Late last week a news report from Korea delivered a blow to Samsung by exposing just how poorly their new Galaxy S5 is really selling. Considering that this is Samsung's home turf, if the Galaxy S5 is selling that badly, it's likely being mirrored around the globe. Our report will show you just how bad it is.
The Korean report states that Samsung's new flagship Galaxy S5 smartphone sold around 38,000 units a week since its official launch in Korea. That translates to only 5,500 units sold on average per day, which falls short of the initially estimated 7,000.
The report further states that according to a Korean market surveyor, "the Galaxy S5 was sold in a smaller quantity than Galaxy Note 3, which had been released seven months ago. It's unprecedented for a flagship smartphone model to be sold in a smaller quantity than an old model during the initial phase of its release." Ouch!
The units sold from March 27 to April 9 from the three Korean mobile common carriers, SK Telecom, KT and LG U+ translated to only being one tenth of the sales that Samsung's Galaxy S3 generated. That model sold approximately 50,000 per day in 2012.
While the report acknowledged that sales were beginning to pick up, it's just a fact that consumers' interest in the Galaxy S5 is considerably lower compared to other flagship models. The report went on to state that "another survey result indicated that Galaxy S5's sales for one week after release were smaller than those of Galaxy Note 3."
At the end of the day, it appears that Samsung's flagship didn't deliver anything worthwhile buying and those that got burnt with bad battery problems in the past still haunt Samsung's credibility. From the stats that the Korean report provided us with, the Samsung Galaxy S5 is turning out to be a dud. No wonder Samsung resorted to suing a local newspaper for an honest review of their latest smartphone. The truth really hurts.

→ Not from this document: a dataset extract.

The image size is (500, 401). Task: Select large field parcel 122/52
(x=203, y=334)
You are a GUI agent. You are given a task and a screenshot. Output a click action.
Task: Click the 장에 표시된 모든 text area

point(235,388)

The statistics found in Korea's etnews report were based on the top Korean mobile carriers reported numbers, which is solid evidence. I guess Samsung didn't like that report because magically the Korean Herald two days later reported that all was well with the Galaxy S5 sales. Yet the article never tells you of any source to back up that claim. I'll stick with the credible mobile carrier stats, how about you?